A segunda fase, ele explicou, será um pequeno número de projetos a serem co-desenhados com proprietários tradicionais em duas a três localidades específicas, onde haja interesse e compromisso de trabalhar juntos em confiança. Um Grupo de Coordenação de Parcerias de Anciãos das Primeiras Nações ajudará a aconselhar e orientar os projetos.

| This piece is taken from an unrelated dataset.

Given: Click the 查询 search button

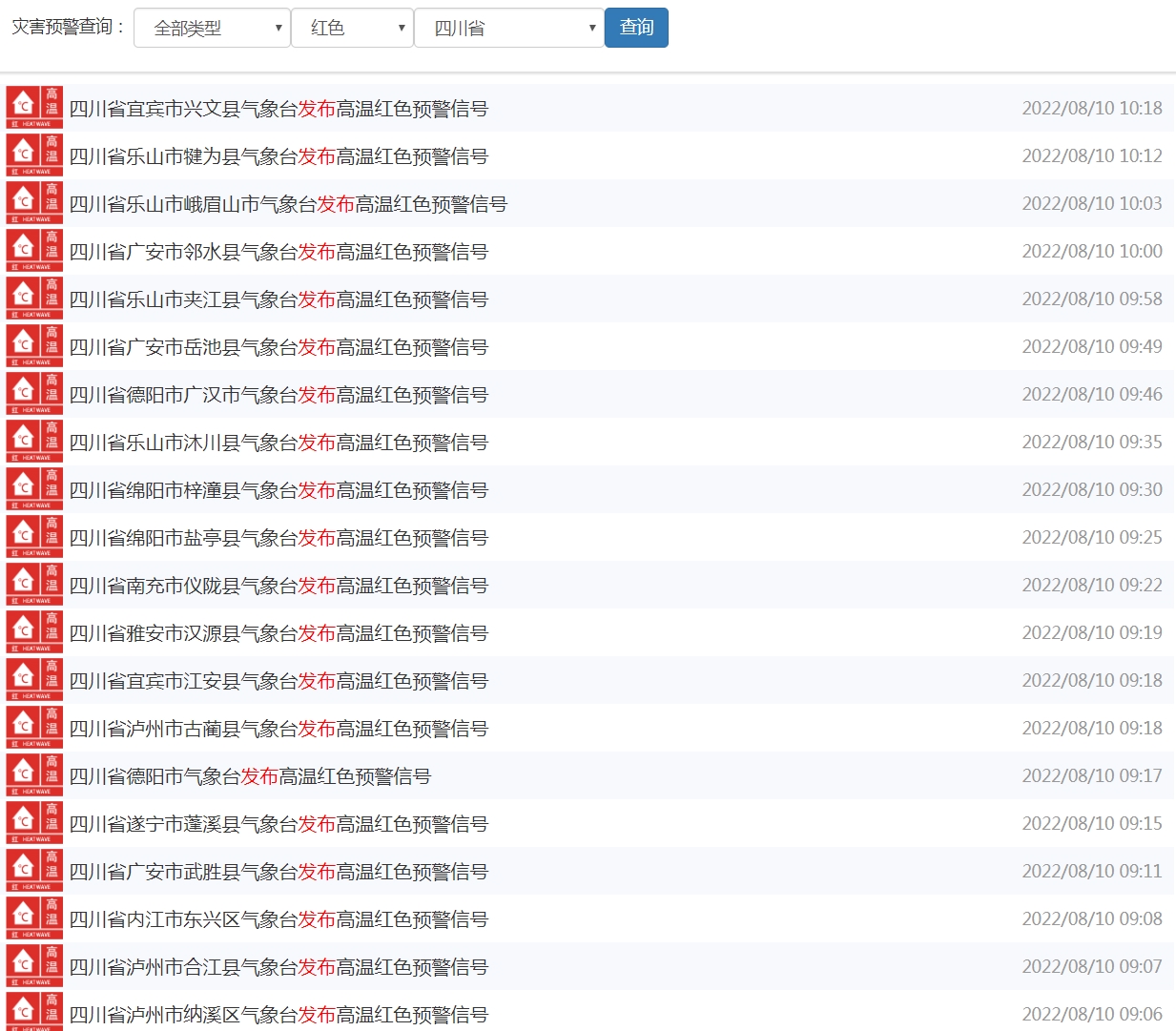Looking at the screenshot, I should (x=636, y=28).
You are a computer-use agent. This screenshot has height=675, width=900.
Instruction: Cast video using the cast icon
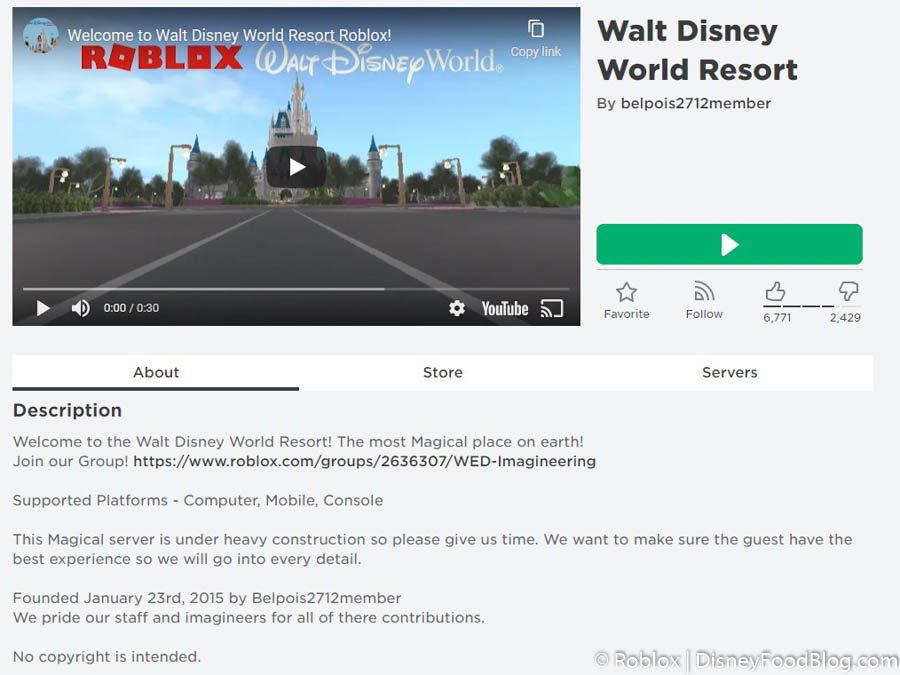point(552,308)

Uma jornada para a compreensão

Photo credit: Clive Scollay

Para ajudar a contextualizar a necessidade deste projeto de construção de confiança, em 30 de janeiro, um grupo de 22 visitantes, incluindo membros do projeto construção de confiança, veio a Cherbourg para se encontrar com a comunidade. Seu objetivo era compreender melhor o legado das políticas anteriores contra as Primeiras Nações da Austrália e iniciar uma conversa sobre o que pode ser feito nos dias atuais. O assentamento aborígene de Cherbourg, a 270 km a noroeste de Brisbane, nas terras do povo Wakka Wakka, tornou-se um local para reassentamento forçado no início do século 20, de acordo com a lei de Queensland de 1897 sobre a Lei de Proteção e Restrição da Venda de Ópio aos Aborígenes. Sob a política de remoção forçada, na década de 1930 havia 28 Primeiras Nações diferentes representadas entre a população de Cherbourg, de 900 pessoas. Isso significava que aqueles que não eram Wakka Wakka, os proprietários de terras tradicionais, estavam desconectados de sua cultura e língua. Os homens foram enviados para limpar terras e fazer trabalho agrícola para pastores e proprietários próximos, enquanto as mulheres eram contratadas como empregadas domésticas, em condições semelhantes ao trabalho de prisão. Muitas crianças foram removidas de suas famílias para viver em dormitórios escolares, onde as punições eram severas e as condições de vida eram precárias.

Reconhecimento e cura

Em 26 de maio de 1999, o primeiro-ministro de Queensland, Peter Beattie, pediu desculpas no Parlamento aos aborígines e aos habitantes das ilhas de Torres Strait, expressando “profunda tristeza e pesar” por suas políticas anteriores de separação de crianças indígenas de suas famílias. O pedido de desculpas reconheceu que os impactos dessas políticas continuaram na forma de trauma intergeracional na comunidade de Cherbourg. O governo de Queensland também reconheceu a discriminação salarial contra os trabalhadores aborígenes no passado e forneceu alguma compensação.

"Embora o pedido de desculpas do governo tenha reconhecido que os impactos dessas políticas continuaram na forma de trauma intergeracional na comunidade de Cherbourg, é necessária mais ação prática de acompanhamento."